AfricaFrance rassemble donc ces acteurs en multipliant les partenariats pour faire en sorte que tous se connaissent en s’organisant par groupes sectoriels pour faire avancer un certain nombre de partenariats. L’idée c’est d’accélérer ensemble car on va plus vite si on partage. Les Français ne sont pas habitués à cela mais justement il faut qu’ils s'y mettent. L'autre chose à laquelle les Français ne sont pas habitués c'est le plaidoyer. Il faut inlassablement rappeler ce qu'est l'Afrique car les gens ne connaissent pas et ont donc toute une série de préjugés et une perception des risques qui est erronée car ils sont surestimés.
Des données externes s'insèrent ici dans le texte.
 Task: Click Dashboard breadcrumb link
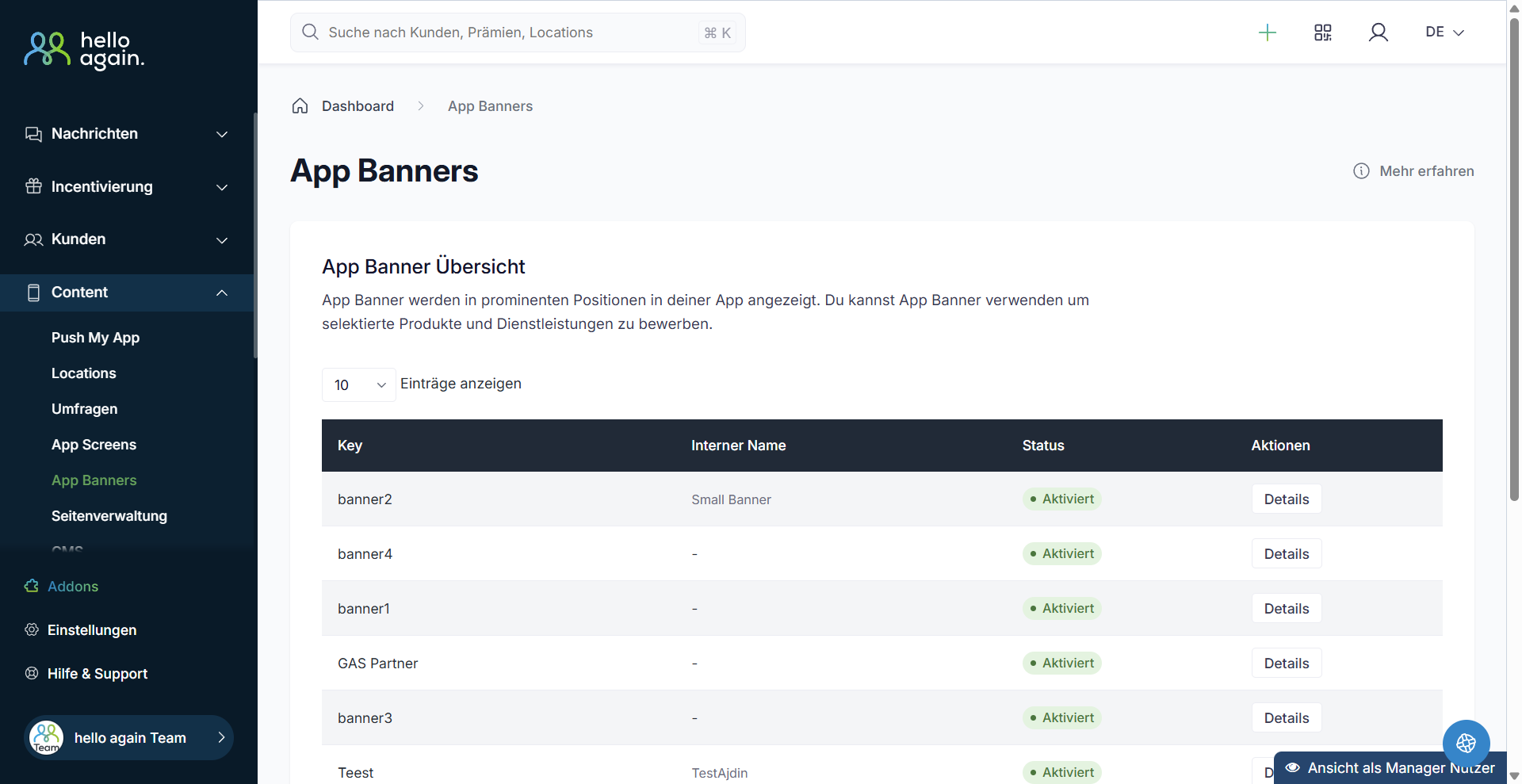(x=358, y=106)
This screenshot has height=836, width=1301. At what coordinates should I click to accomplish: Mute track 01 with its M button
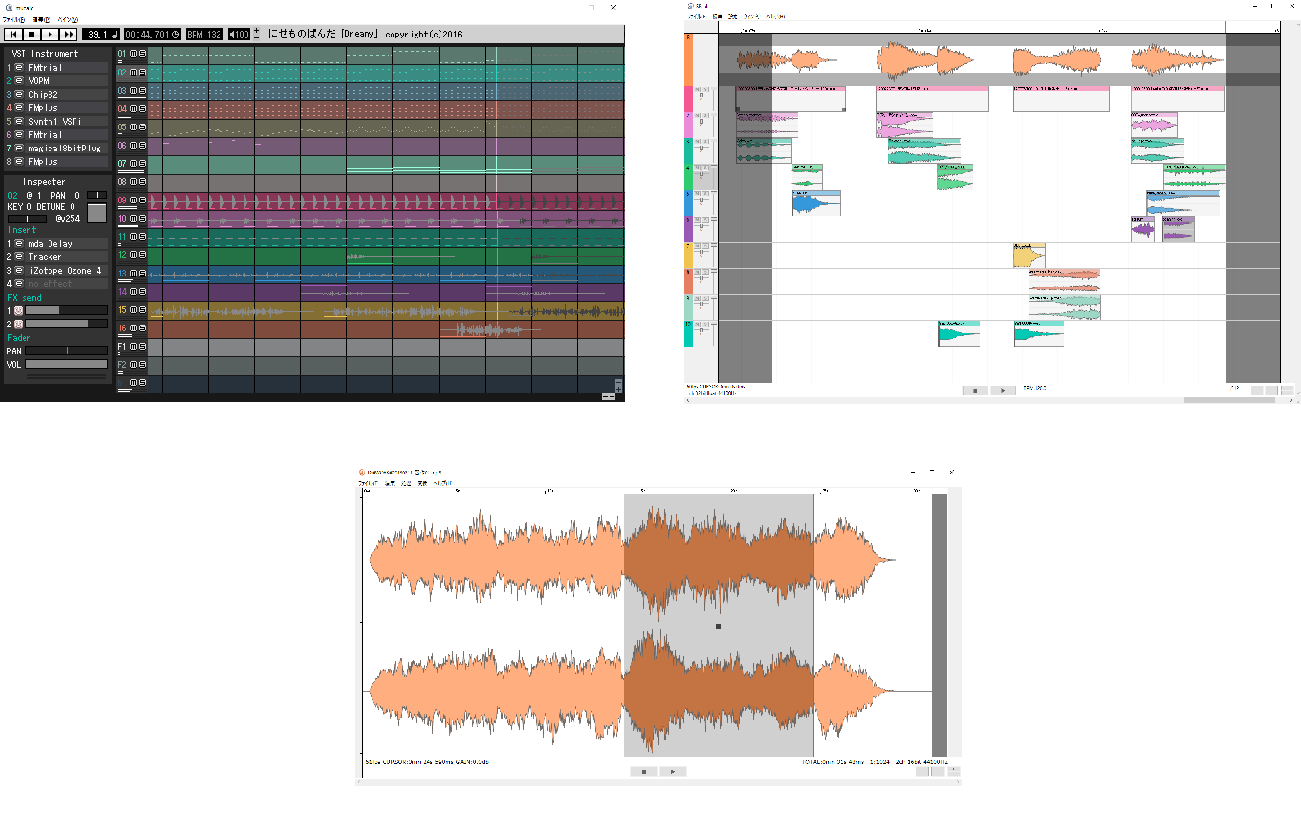pos(134,54)
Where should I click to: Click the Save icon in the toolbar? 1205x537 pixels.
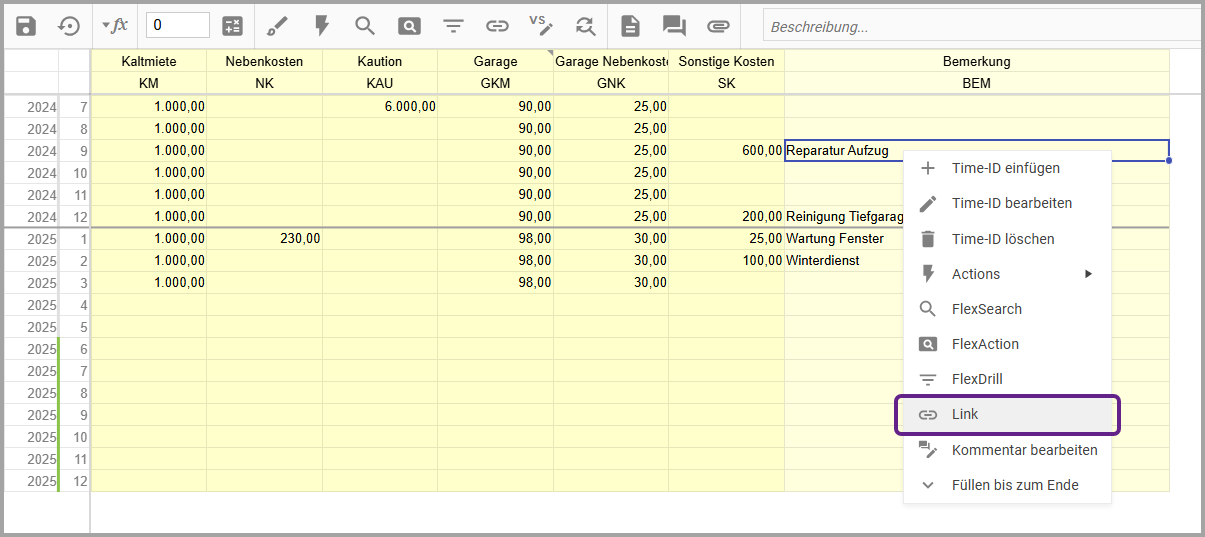26,26
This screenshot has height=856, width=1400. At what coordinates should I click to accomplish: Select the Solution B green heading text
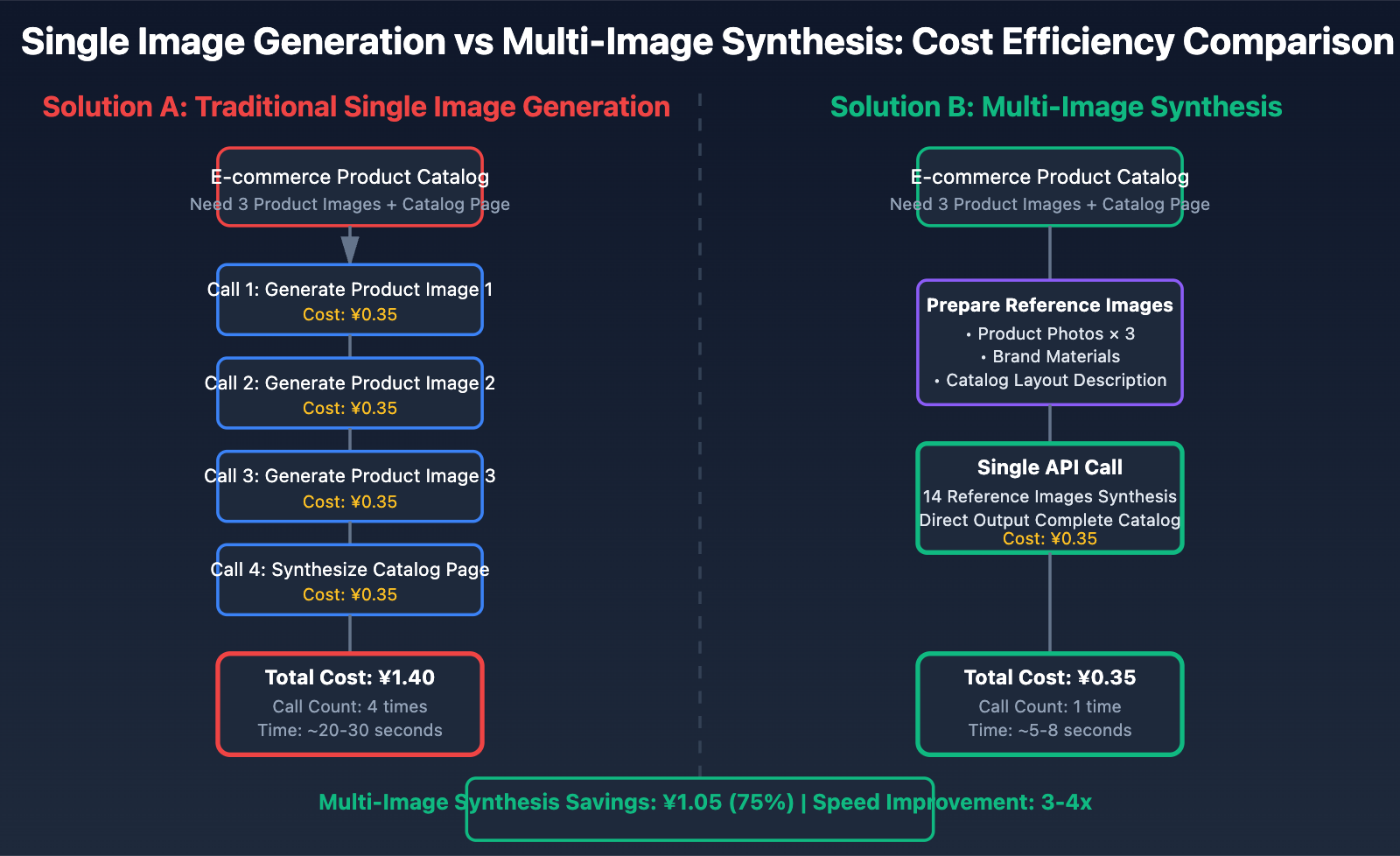(1055, 107)
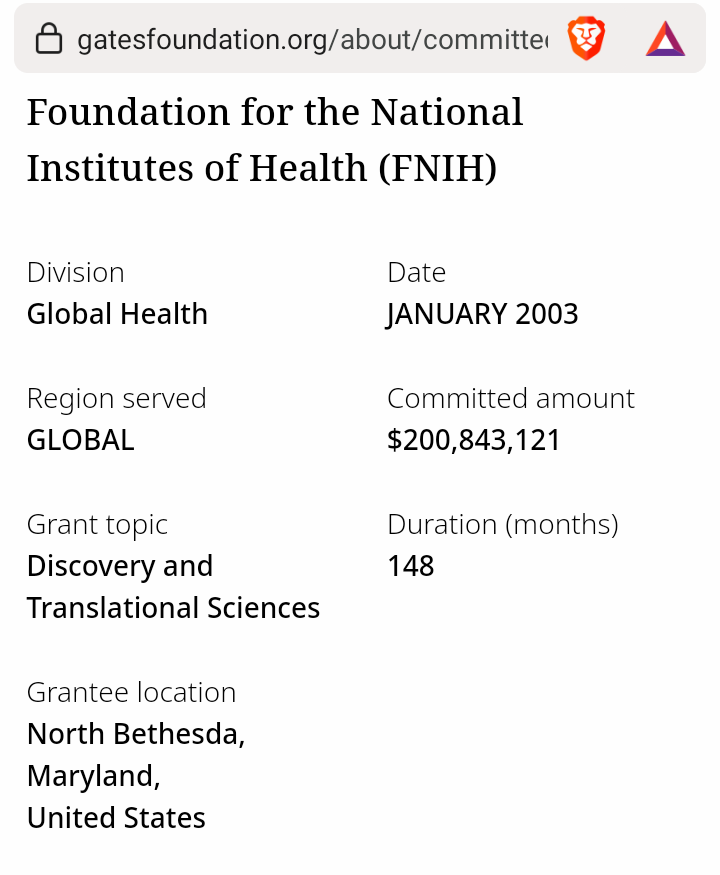This screenshot has width=720, height=875.
Task: Click the Duration (months) label
Action: tap(502, 524)
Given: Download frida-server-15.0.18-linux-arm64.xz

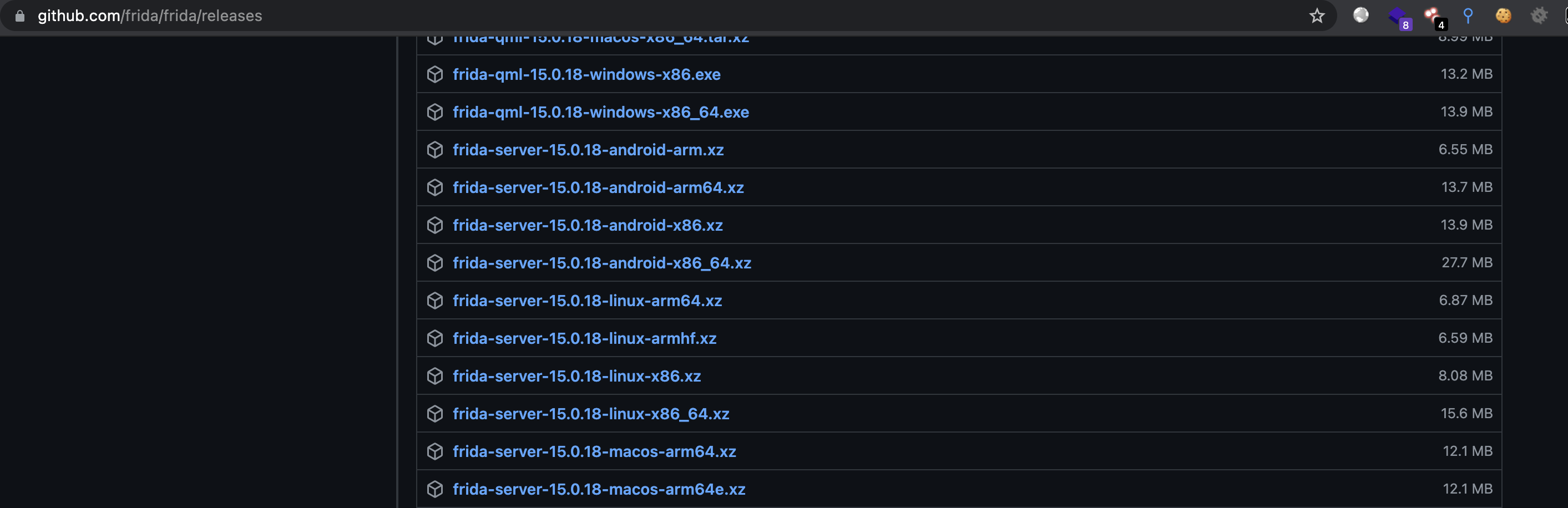Looking at the screenshot, I should tap(587, 301).
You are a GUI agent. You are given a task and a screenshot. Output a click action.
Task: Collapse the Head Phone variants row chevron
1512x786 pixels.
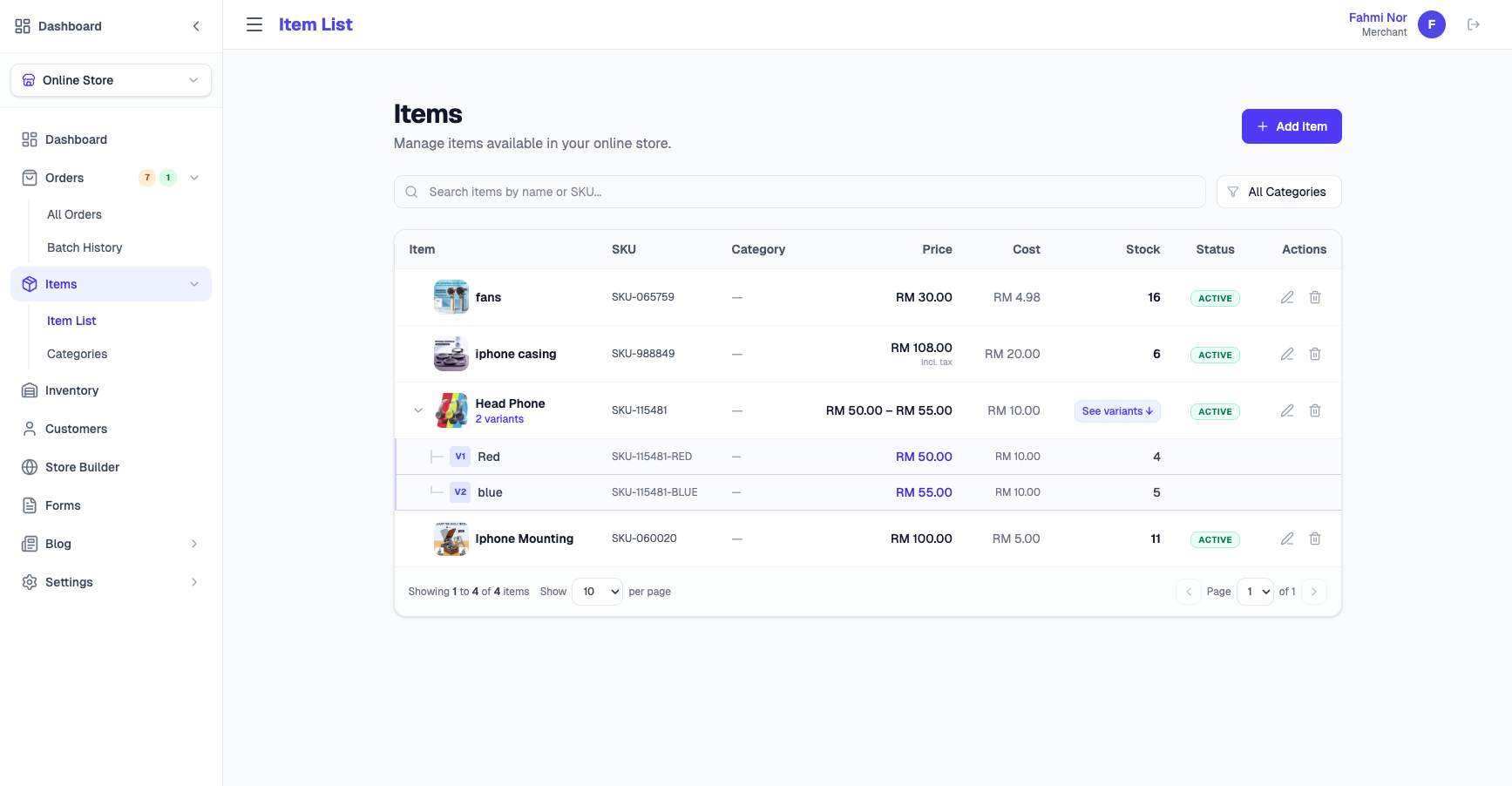tap(418, 410)
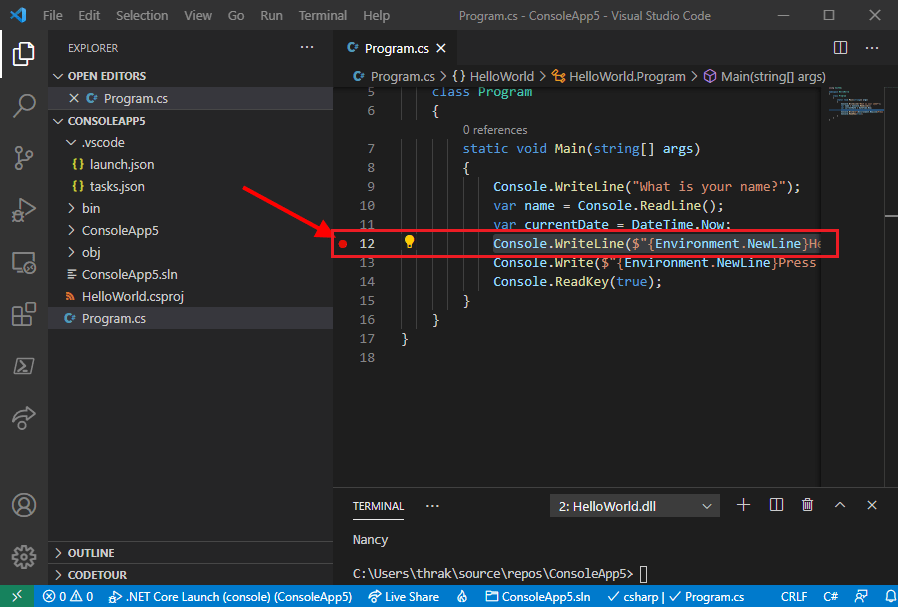
Task: Kill the active terminal with the trash icon
Action: [807, 505]
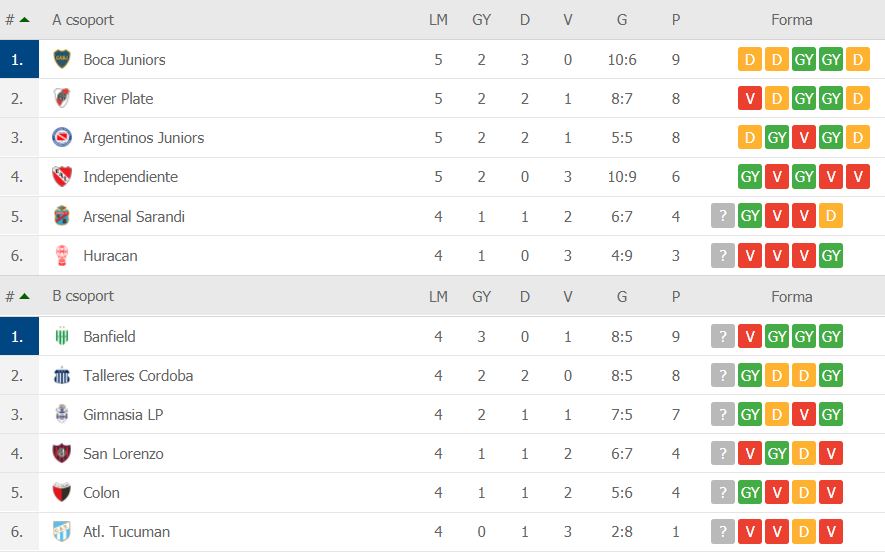Click the Boca Juniors club crest

pos(62,59)
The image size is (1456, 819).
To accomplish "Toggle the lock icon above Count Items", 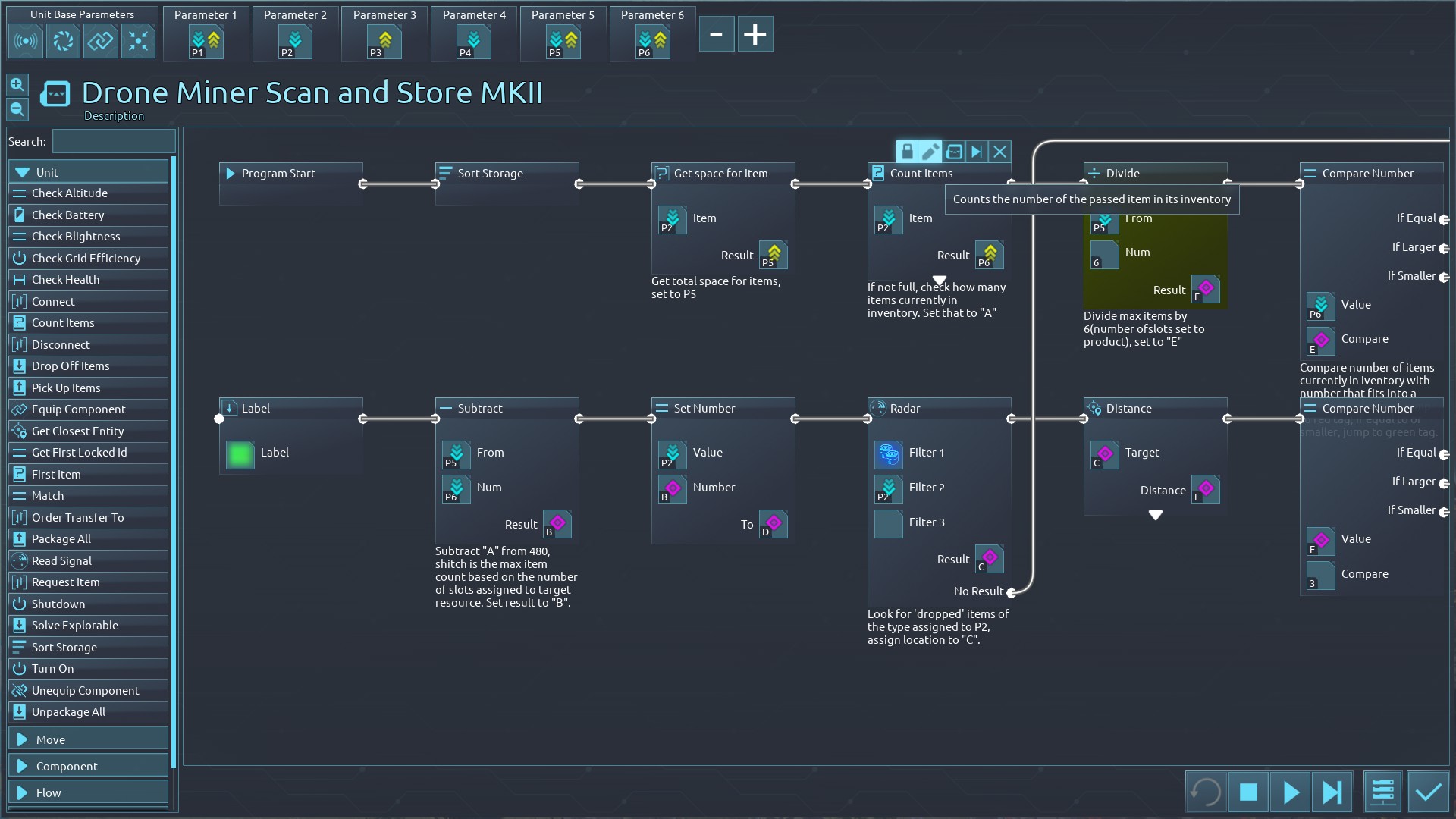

Donc il faut du plaidoyer pour expliquer pourquoi l'Afrique est un continent d’avenir, de façon à ce que les investisseurs n’hésitent pas à y aller. C’est beaucoup plus simple de travailler, de commercer et d'investir en Afrique quand on est Européen qu’en Asie. Mais cette réalité n’est pas du tout perçue comme telle, c’est même l’inverse. Il faut que la perception change et nous essayons de participer à ce mouvement.